Мешкович встал с лавки, подошел к оконцу, пригнулся. Не мог различить сквозь мутное стекольце, прошел ли дождь. Сверкнула молния, и раскат грома, казалось, встряхнул хату. Мешкович отпрянул от оконца. Но дождя уже не было. Гроза прокатилась над городом, и лиловая туча тяжело поплыла за высокую крышу иезуитского коллегиума.

Шаненя раскрыл дверь. В хату пошел легкий, прохладный воздух, от которого дышалось легко, свободно.

— Надо идти.

— Твоя воля. Я думал, что придешь, посидим, поразмыслим все разом. Ан с тобой не поговоришь.

— Баба хворая лежит, — уклончиво ответил Мешкович.

Шаненя и Велесницкий понимали, что баба — только отговорка. Не хочет Гришка вести разговор. Шаненя ничего не ответил Мешковичу. И тот, нахлобучив шапку, тяжело переступил порог.

— Не пойму, чего он приходил, — развел руки Шаненя.

И все же Шаненя понимал Мешковича. Он, Гришка, как и все, ненавидит извечных ворогов — панов-пригнетателей. Ненавидит и боится их. В душе не меньше, чем другие, радуется, что Хмель сечет и учит разуму спесивую знать. А поднять руку на заклятого ворога своего — не хватает ни силы, ни мужества. Надеется и ждет, что заговорят у пана разум и совесть.

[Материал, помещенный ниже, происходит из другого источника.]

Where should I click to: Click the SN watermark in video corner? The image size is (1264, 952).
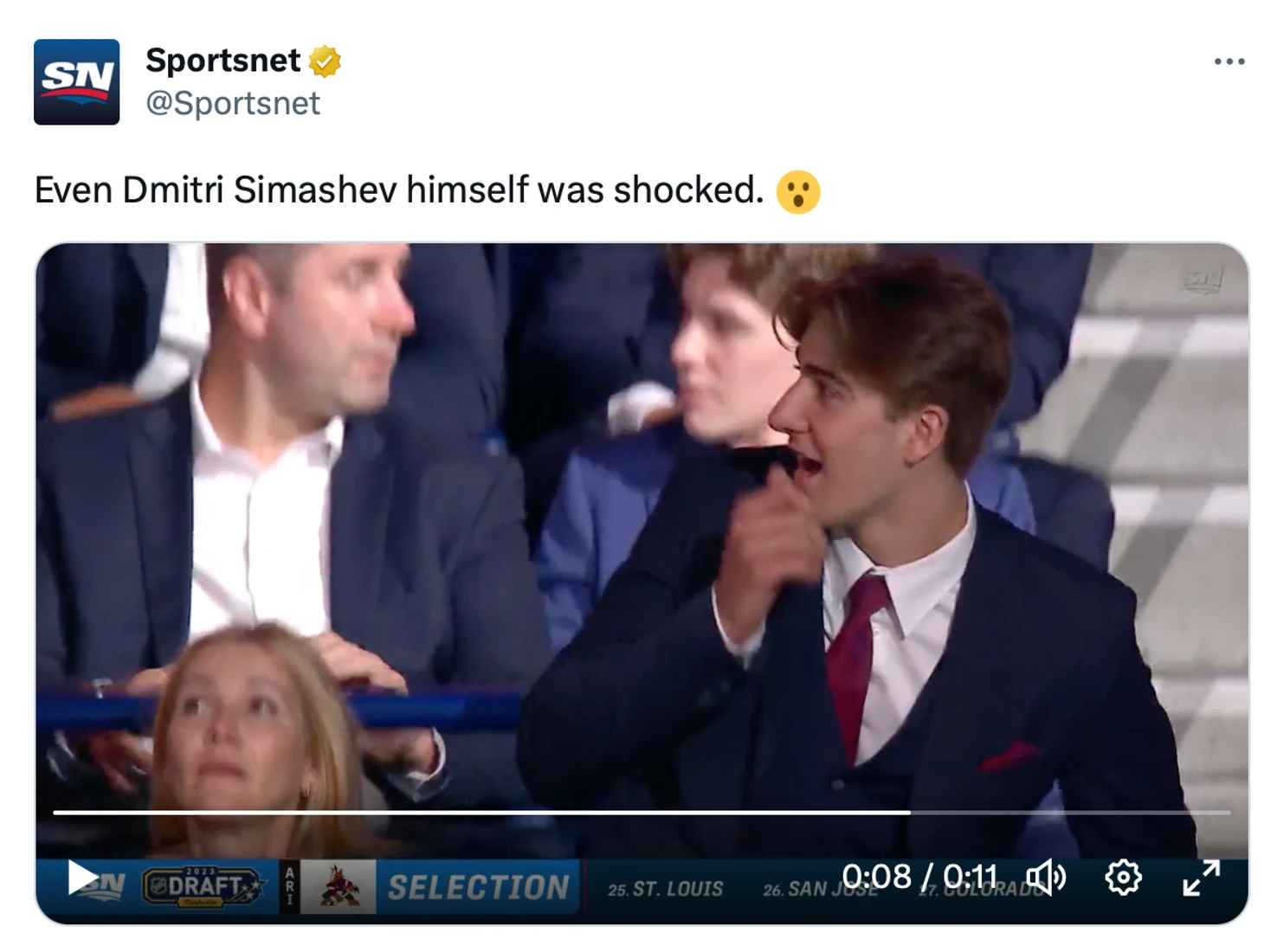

— Ты все слыхал, Алексашка. Как ты мыслишь? — Шаненя припал локтем на стол, пристально вглядываясь в угол, где сидел Теребень.

Разговор в хате, свидетелем которого стал Алексашка, внес сумятицу в его голову. Он и представить не мог, чтоб был разлад между мужиками. Оказывается, не все так просто, как думалось раньше. Что ответить Шанене, если жизнь его пошла по новому, неизведанному, руслу и чувствует он себя словно в водовороте. Он не сторонился этой жизни, ибо понимал, что лежит перед ним одна-единственная дорога.

— С черкасами разом… Осилим панов или нет, а разом…

Облегченный протяжный вздох вырвался из груди Шанени. В первый раз, когда встретился в корчме с Савелием, уже тогда понял, что меряться с панами силой — надо иметь отвагу. Но соглашался с тайным посланцем гетмана Хмельницкого, что под лежачий камень вода не течет. В степях Украины много черкасов сложило головы в боях с панством. И немало сложит еще. Прежде чем дать согласие Савелию поднимать чернь и ремесленников в Пинске — думал о себе. Может статься, что и ему сидеть на колу. Это не тревожило сердце. Главное — разумом решиться на такой шаг. И решился. Не принял в обиду Шаненя слова Мешковича. Это его, Гришкино, дело. Неволить никого не станет. Пусть поступает как хочет, как совесть ему велит. Только больно, что в трудный час у христианина не пробудилась душа.